> WHAT YOU WILL DO
#1 Using the post on Walmart organizing, decide whether each statement agrees with it: (a) the Illinois warehouse strikers went back to work with full back pay; (b) about two dozen workers took part in the California warehouse strike; (c) the one-day strike on October 4, 2012, involved workers from 9 Walmart stores in California. For each, answer yes or no and quote the words that settle it.
#2 Echo the passage of the post on Walmart organizing that starts with "I’m particularly surprised" and goes on through "though, we’ll see.".
#3 Translate this sentence from the post on Walmart organizing into Spanish: "Days after the victory in Illinois, and given inspiration and confidence by their example, 70+ workers from 9 Walmart stores in California went on a one-day strike on October 4, 2012."

> DOCUMENT EXCERPT
START

What strikes me about how some comrades and fellow workers and such are responding to this is basically “aw man, that’s so cool there’s a thing at Walmart, let’s get in on that.” And since they don’t have any organization themselves, they want to shortcut things by getting in with the OUR Walmart campaign, and pretend it’s something other than what it is.
H.’s latest comment includes both some really good more optimistic stuff and a bit of it’s own bullshitting (surprising from H. who is always good for pessmisitic naysaying, but whatever). The good part:
1. Strike by 3 dozen temporary warehouse workers employed by NFI Industries, a Walmart subcontractors, in California’s Inland Empire last September. Strike was over unsafe working conditions, like extremely high temperatures, lack of ventilation and access to drinking water, and broken and dangerous equipment.
2. Strike by 2 dozen temporary Walmart warehouse workers in Elwood, Illinois a week later, obviously in solidarity with the California warehouse workers. They struck over wage theft due to forced overtime, irregular schedules, and the lack of safety equipment. Initially 4 workers circulated a petition and were immediately fired, drawing out the strikers. After 3 weeks on strike, the strikers returned to work with full back pay for the time they were on strike.
3. Days after the victory in Illinois, and given inspiration and confidence by their example, 70+ workers from 9 Walmart stores in California went on a one-day strike on October 4, 2012.
The bullshit part:
I liked the way Staughton Lynd articulated this nascent strike wave in the latest Industrial Worker:
Staughton Lynd wrote:
What it represents is the spread of characteristic Wobbly forms of self-activity to workplaces where those practices arise spontaneously because they speak to the needs and opportunities actually experienced by Walmart workers
Perhaps the best example of a spontaneous class-conscious strike wave spreading down proto-supply chains was the 1877 Great Upheaval Railroad Strike. Hopefully the recent Walmart actions can travel down global supply chains and spark solidarity actions across oceans among Walmart production, transportation, and logistics workers in China, Bangladesh and elsewhere.
I’m particularly surprised by the Staughton Lynd quote which is a classic example of leftist self-projection. I’m not surprised by Lynd saying it but I’m surprised that H. liked the quote so much. The thing about spreading across oceans is fine prescriptively although I’d be surprised if it actually happened that simply. Who knows though, we’ll see.
What should folks do, then?
Well it’d be nice if folks would call things what they are, for a start. As far as what should rev-lefts, syndicalists, wobblies, anarchists etc. do, mainly they should focus on organizing and not get sucked into the OUR Walmart bandwagon. As far as involvement with Walmart workers goes, I’d be a lot happier to see a real militant organization formed rather than see militants sign up into OUR Walmart and attempt to organize via that structure. As it is the warehouse organizing is more divided between a couple different unions, and most of the warehouses and the stores alike are simply unorganized. And where there is organization, in most cases it’s weak.

END

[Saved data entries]

START

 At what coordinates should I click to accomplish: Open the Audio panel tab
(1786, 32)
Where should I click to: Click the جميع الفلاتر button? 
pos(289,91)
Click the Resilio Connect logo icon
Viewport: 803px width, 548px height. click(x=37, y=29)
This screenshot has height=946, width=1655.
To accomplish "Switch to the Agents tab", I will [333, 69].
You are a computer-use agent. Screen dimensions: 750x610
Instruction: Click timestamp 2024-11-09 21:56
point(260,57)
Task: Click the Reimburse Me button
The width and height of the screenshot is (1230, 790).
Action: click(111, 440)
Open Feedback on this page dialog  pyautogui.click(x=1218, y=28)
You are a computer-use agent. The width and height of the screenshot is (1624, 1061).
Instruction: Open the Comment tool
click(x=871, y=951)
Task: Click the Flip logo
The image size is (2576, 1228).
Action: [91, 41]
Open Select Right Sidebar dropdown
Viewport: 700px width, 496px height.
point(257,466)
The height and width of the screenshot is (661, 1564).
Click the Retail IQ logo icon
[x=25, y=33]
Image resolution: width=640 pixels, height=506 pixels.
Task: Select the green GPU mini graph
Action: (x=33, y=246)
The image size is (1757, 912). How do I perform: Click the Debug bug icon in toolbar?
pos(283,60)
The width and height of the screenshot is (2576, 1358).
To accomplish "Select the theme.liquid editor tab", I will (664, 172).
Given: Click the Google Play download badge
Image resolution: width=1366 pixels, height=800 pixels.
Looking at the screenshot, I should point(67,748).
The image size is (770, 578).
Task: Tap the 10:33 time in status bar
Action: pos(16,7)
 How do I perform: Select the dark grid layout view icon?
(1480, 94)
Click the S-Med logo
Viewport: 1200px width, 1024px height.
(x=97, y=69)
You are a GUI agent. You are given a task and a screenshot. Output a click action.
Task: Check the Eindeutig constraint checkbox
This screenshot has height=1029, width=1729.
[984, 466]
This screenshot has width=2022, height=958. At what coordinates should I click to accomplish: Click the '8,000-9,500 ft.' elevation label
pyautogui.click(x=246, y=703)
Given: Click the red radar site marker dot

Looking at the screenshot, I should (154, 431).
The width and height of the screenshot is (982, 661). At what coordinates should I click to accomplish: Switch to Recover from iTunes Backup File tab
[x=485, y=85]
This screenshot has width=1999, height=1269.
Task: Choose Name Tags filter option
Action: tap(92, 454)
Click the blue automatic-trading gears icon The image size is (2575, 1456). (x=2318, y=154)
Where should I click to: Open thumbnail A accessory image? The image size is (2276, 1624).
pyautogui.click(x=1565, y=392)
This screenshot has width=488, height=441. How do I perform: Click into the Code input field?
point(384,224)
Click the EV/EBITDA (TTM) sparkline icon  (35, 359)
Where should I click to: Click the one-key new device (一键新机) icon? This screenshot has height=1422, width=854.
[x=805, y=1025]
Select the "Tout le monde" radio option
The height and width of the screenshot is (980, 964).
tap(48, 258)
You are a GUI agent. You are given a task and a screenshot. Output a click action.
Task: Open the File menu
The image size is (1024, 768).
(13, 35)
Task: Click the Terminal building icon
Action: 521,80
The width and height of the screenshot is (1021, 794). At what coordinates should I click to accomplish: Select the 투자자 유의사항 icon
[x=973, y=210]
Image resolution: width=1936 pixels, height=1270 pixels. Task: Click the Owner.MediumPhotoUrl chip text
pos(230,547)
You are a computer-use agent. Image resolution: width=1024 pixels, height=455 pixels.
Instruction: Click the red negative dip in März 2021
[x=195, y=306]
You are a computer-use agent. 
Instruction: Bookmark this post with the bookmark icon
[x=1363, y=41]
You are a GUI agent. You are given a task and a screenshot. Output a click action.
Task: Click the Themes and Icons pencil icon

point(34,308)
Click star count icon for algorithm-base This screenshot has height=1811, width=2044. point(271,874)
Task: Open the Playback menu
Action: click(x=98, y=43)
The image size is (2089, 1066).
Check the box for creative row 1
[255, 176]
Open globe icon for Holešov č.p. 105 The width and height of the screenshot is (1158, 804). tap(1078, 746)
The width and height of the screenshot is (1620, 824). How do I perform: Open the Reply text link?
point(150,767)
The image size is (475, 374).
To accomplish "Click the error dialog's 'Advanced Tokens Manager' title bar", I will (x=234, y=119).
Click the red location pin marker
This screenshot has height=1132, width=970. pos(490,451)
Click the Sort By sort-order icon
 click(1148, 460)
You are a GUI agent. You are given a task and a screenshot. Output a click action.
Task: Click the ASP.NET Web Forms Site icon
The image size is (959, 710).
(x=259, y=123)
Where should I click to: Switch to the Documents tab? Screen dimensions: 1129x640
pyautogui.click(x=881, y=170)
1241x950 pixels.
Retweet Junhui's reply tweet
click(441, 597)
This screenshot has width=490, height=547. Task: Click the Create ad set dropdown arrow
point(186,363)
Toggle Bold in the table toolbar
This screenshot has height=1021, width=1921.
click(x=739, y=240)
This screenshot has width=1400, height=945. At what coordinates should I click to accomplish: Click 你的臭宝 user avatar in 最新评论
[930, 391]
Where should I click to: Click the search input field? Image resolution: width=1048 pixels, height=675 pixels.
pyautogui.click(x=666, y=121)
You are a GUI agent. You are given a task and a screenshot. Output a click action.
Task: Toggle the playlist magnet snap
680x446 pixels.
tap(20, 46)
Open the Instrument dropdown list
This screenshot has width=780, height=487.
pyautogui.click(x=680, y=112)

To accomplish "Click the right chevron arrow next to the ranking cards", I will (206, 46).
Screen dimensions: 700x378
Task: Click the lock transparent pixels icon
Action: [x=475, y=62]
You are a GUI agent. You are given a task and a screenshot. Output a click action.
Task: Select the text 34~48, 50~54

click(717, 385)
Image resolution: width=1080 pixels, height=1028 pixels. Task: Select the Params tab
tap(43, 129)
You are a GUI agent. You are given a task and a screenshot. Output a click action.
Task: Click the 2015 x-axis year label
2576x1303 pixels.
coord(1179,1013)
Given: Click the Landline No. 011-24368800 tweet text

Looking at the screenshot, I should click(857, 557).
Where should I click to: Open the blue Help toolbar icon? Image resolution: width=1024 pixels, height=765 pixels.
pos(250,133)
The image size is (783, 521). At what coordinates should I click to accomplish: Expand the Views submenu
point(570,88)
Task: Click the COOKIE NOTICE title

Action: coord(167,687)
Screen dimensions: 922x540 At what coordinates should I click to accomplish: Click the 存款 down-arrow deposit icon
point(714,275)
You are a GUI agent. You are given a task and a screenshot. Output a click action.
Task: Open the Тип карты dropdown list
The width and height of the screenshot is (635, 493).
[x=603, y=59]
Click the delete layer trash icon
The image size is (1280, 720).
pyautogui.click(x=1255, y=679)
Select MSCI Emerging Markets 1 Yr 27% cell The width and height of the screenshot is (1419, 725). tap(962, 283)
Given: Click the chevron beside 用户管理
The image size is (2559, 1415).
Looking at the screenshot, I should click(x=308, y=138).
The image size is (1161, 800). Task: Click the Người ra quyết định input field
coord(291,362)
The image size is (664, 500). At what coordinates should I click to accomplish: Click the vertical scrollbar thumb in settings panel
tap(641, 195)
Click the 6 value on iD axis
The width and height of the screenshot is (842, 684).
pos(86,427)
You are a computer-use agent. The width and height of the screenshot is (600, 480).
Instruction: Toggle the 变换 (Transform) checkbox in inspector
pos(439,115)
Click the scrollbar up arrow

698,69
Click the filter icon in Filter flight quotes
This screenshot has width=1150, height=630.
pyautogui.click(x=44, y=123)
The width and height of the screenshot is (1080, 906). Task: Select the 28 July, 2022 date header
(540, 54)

END

> ANSWERS BY TASK
#1
(a) Yes: "After 3 weeks on strike, the strikers returned to work with full back pay for the time they were on strike."
(b) No: "Strike by 3 dozen temporary warehouse workers employed by NFI Industries"
(c) Yes: "70+ workers from 9 Walmart stores in California went on a one-day strike on October 4, 2012."

#2
I’m particularly surprised by the Staughton Lynd quote which is a classic example of leftist self-projection. I’m not surprised by Lynd saying it but I’m surprised that H. liked the quote so much. The thing about spreading across oceans is fine prescriptively although I’d be surprised if it actually happened that simply. Who knows though, we’ll see.

#3 Días después de la victoria en Illinois, e inspirados y con la confianza que les dio su ejemplo, más de 70 trabajadores de 9 tiendas Walmart en California hicieron una huelga de un día el 4 de octubre de 2012.